Formule 1 Stoffel Vandoorne et McLaren-Honda n’ont aucune raison de se montrer confiants.

Quatre jours à peine après le Texas, le grand cirque de la F1 se retrouve en cette fin de semaine au Mexique, dans une ville encore secouée par le tremblement de terre ayant fait plus de 200 morts le mois dernier.

"On est tous bien conscients de ce qui est arrivé ici et l’on soutient chacun à sa manière le peuple mexicain après un aussi terrible désastre", a d’abord tenu à déclarer Stoffel Vandoorne à son arrivée sur l’Autodromo Hermanos Rodriguez pas du tout endommagé par le récent séisme.

Après un week-end difficile aux États-Unis, notre compatriote sait qu’il risque encore fort de souffrir ce week-end au pays des cactus et des sombreros. En cause, "la très longue ligne droite, l’altitude diminuant la puissance des turbos et la chaleur humide, des caractéristiques ne convenant pas du tout à notre moteur."

Un V6 Turbo Honda changé dimanche dernier à Austin, juste avant le GP des USA et qui devra une nouvelle fois être remplacé avant ce week-end, renvoyant les deux McLaren Honda en fond de grille (voir ci-contre).

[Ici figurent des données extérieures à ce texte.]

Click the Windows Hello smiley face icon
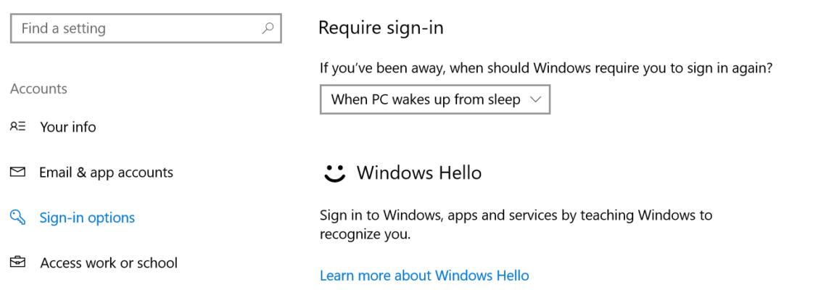The height and width of the screenshot is (290, 834). coord(334,173)
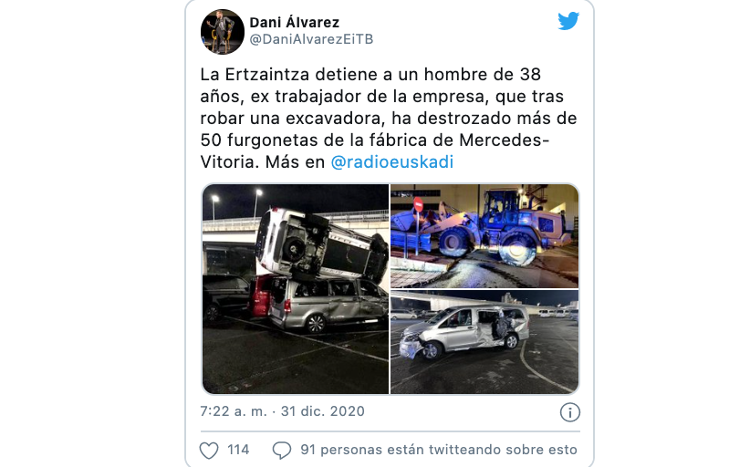Open the tweet info icon
The image size is (750, 467).
[569, 412]
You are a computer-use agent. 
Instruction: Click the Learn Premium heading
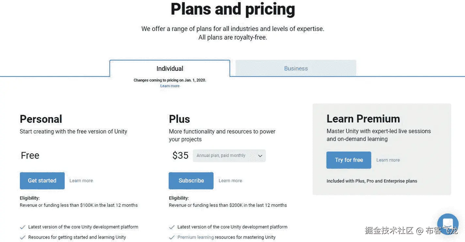click(363, 119)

Directeur sportif de l’écurie, Eric Boullier ne se montre guère optimiste à l’aube de cet antépénultième rendez-vous de la saison : "Je ne pense pas que c’est ici que nous pourrons marquer de bons points..."

Il restera dès lors aux pilotes McLaren à profiter de l’ambiance incomparable : "Je suis déjà venu ici en 2015 pour assister à la course et j’ai découvert un public très cool, hyper enthousiaste. J’ai hâte de prendre la piste ce vendredi et de pénétrer dans le Stadium, un des hauts lieux du championnat."